Re: More minimalistic proposal than potentially bound (http://www.w3.org/2009/sparql/track/actions/329) from Andy Seaborne on 2010-11-01 (public-rdf-dawg@w3.org from October to December 2010)

From: Andy Seaborne <andy.seaborne@epimorphics.com>
Date: Mon, 01 Nov 2010 14:40:44 +0000
To: Birte Glimm <birte.glimm@comlab.ox.ac.uk>
CC: Gregory Williams <greg@evilfunhouse.com>, SPARQL Working Group <public-rdf-dawg@w3.org>
Message-ID: <4CCED16C.10000@epimorphics.com>
On 27/10/10 14:10, Birte Glimm wrote:
> On 26 October 2010 18:51, Gregory Williams<greg@evilfunhouse.com>  wrote:
>> On Oct 26, 2010, at 12:55 PM, Birte Glimm wrote:
>>
>>> Thus, here's my attempt of defining scope, so that I can use the
>>> definition for SELCT * as above:
>>>
>>> Let Q be a query with group graph pattern G. The variables in scope
>>> for Q, written scope(Q) are the variables in scope of G, written
>>> scope(G). The variables in scope of a group graph pattern are
>>> recursively defined as follows:
>>> A group graph pattern G can either be a sub-select query (SubSelect
>>> from the grammar) or a sub-group graph pattern (GroupGraphPatternSub
>>> from the grammar). If G is a sub-group graph pattern, then G can
>>> contain blocks of triples in addition to a non-triple graph pattern
>>> (GraphPatternNotTriples in the grammar). Variables occurring in the
>>> blocks of triples are in scope of G. If G contains a non-triple graph
>>> pattern composed of one or more group graph patterns G1 to Gn, e.g.,
>>> OPTIONAL G1 or G1 UNION G2, then variables in scope(Gi) for each 1<=
>>> i<= n are in scope for G. If G is a sub-select query with group graph
>>> pattern G', then scope(G) = scope(G').
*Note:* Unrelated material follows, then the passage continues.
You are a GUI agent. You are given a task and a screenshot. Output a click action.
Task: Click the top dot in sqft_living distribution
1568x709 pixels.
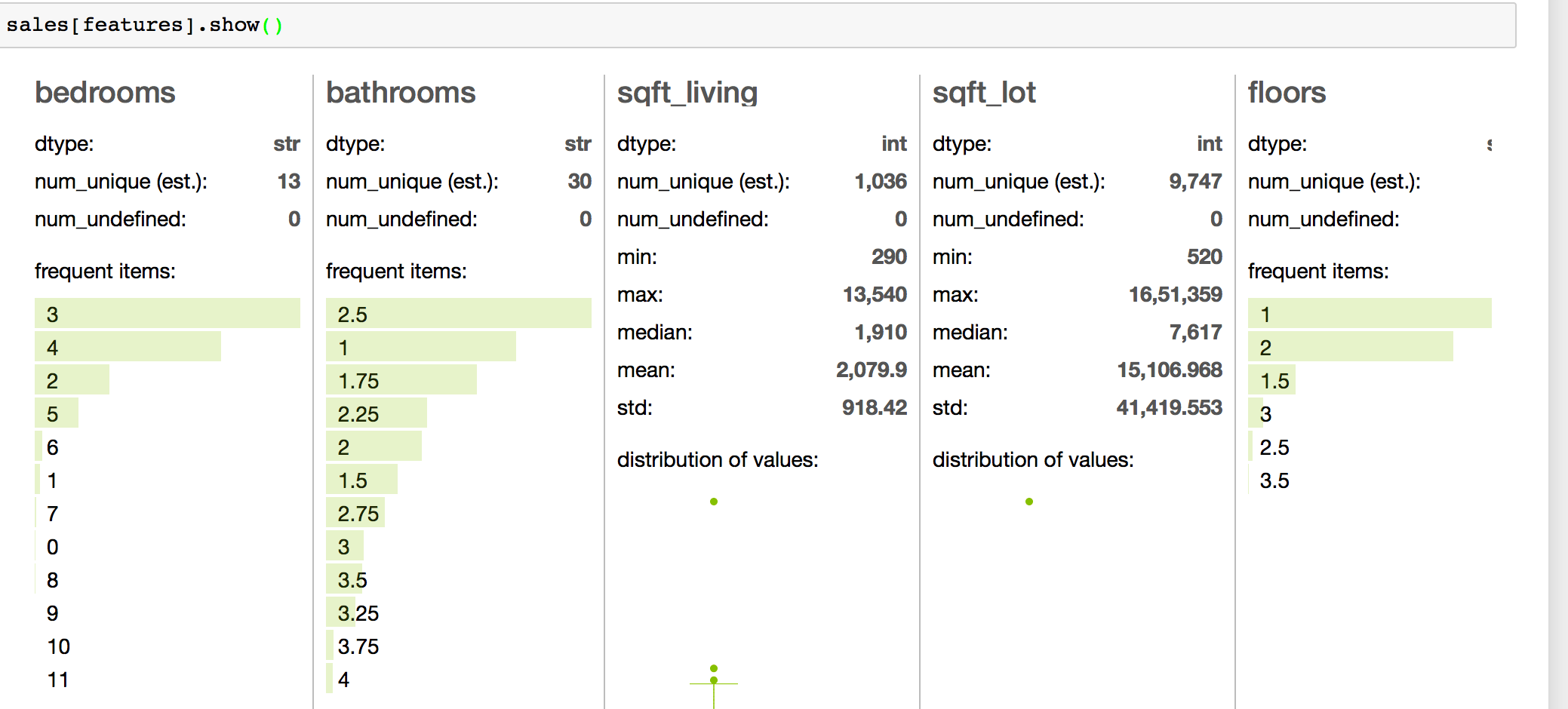(x=714, y=502)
The variables in-scope for a subquery are those of the projection part 
of the SELECT clause, if the sub-query isn't SELECT *.

>>
>> This leaves out several ways that variables can be bound (and in scope) besides triple patterns including GRAPH ?v {}, and BIND(expr AS ?v). Also, I'm a bit unclear on the wording here, as group graph patterns can't "be" sub-select queries or "sub-group" graph patterns. GGPs can contain subqueries, or other GGPs, but they can also contain BGPs and all the other graph patterns.
>
> Well, he wording mainly follows the SPARQL grammar, which
> distinguished between GGP as a single sub-select query and the other
> forms of GGP. Other forms can be composed of other GGPs, e.g., in the
> case of UNION.
>
> I agree that variables for some cases are still missing, as ?v in your
> GRAPH ?v {} example.

MINUS is special as the RHS does not count, presumably.  Likewise, 
FILTER EXISTS.

>> I find the "potentially bound" definition much easier to understand and that definition maps nicely onto my mental model of the different graph patterns and operators in an AST. I personally think there's value in allowing SELECT * to be used in (non-trivial) grouped aggregate queries, and find it clear how the concept of "potentially bound" would encompass both the subselect and aggregate grouping cases we've discussed that affect the list of projectable, in-scope variables.
>
> My main objection to potentially bound is that I think that it is the
> same as variables that are in scope. The term in scope is used in
> several places already,

Yes - "in-scope variables" is "potentially bound".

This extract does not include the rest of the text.